LemonGold.com has relaunched as a dual site in time for a Christmas bonanza. Andrew Don talks to MD Ruby Spolia

A YouGov survey in September commissioned by Alliance & Leicester showed that internet shoppers each spent an average £770 in the last year. The Interactive Media in Retail Group (IMRG), a membership organisation that works to advance the online retail industry, predicts that online retailers will rake in a record £3.5bn in sales this month and next.
No wonder then that Ruby Spolia, MD of LemonGold.com and a former food industry PR, wants a share of the action from the growing numbers of consumers shopping online.
LemonGold, a name she got from a description of sunlight in Philip Pullman’s The Amber Spyglass (she was originally going to call it Go Go Latin Bandit!), is a food site with a difference. It sells more than 300 products she estimates are, on average, two years away from launch in the UK.
Until last month, LemonGold offered a trade service for independent retailers, cash and carries, bars and clubs. It has been relaunched with a separate home shopping facility for consumers, with an offer to supply baskets or elegant boxes for people to create gift hampers.
Spolia says: “My site provides a meeting place for suppliers that want to launch products to consumers and to businesses looking to source new, innovative premium products. Many of my products should be in the supermarkets but they are not volume lines and supermarkets won’t take them on board, so the public misses out.
“The public is always looking for something unusual, premium, the perfect dinner party product, aspirational, speciality products that are hard to get hold of.”
Spolia seeks innovative specialist premium food and drink by visiting trade fairs and exhibitions around the world and by direct contact with suppliers. Most are small and have not yet taken the step of seeking listings in UK supermarkets. “My pastas you won’t see anywhere. They are premium outstanding products from Australia and the products that will go with them are all premium.”
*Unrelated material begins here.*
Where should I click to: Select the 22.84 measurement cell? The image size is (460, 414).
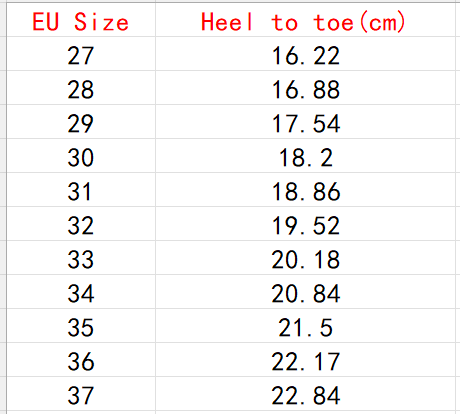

Products include Pain is Good hot sauces, cinnamon stirrers, a hot chocolate with chilli and pepper that is drunk like an espresso, Booja-Booja Champagne truffles, Montezuma’s white chocolate with raspberry, and sticky organic banoffee sauce from Hawkshead Relish Company.
Then there are Wine Nuts that have been soaked in Merlot, Chardonnay and Margarita Mix with the alcohol burned off. Selfridges sells them for about £7.99 but she offers them to retailers for £4.99. They, in turn, can charge anything from £5.99 to £6.99, she says. It’s difficult to argue with the economic rationale. Spolia reckons there is opportunity to make 40% to 100% margin compared with “the average retailer working on a mark-up of 18% to 25%”.
Each supplier will detail their own terms and conditions regarding their products on the site. Some suppliers take three days to make a delivery and require minimum orders of £200. Spolia is talking to C&Cs, including Bestway, about providing links from their sites to hers, offering commission on each sale. She has a warehouse in Slough from where products are dispatched straight to the consumer, but suppliers can send direct by courier.
Five years from now, Spolia can see the business model she has created working internationally. “Indian producers looking for a way into Europe and those looking to source products around the world will come to LemonGold,” she says.
There is sadly a sting, however, to what is an otherwise upbeat story. When Spolia first touted her idea to get backing at the peak of the dotcom bubble, she says she was offered £500,000 for a 35% stake. She turned it down, preferring to go it alone. She got a bank loan a few years later and LemonGold first went live as a trade site a year ago.
“I would slit my wrist for that money now,” she admits.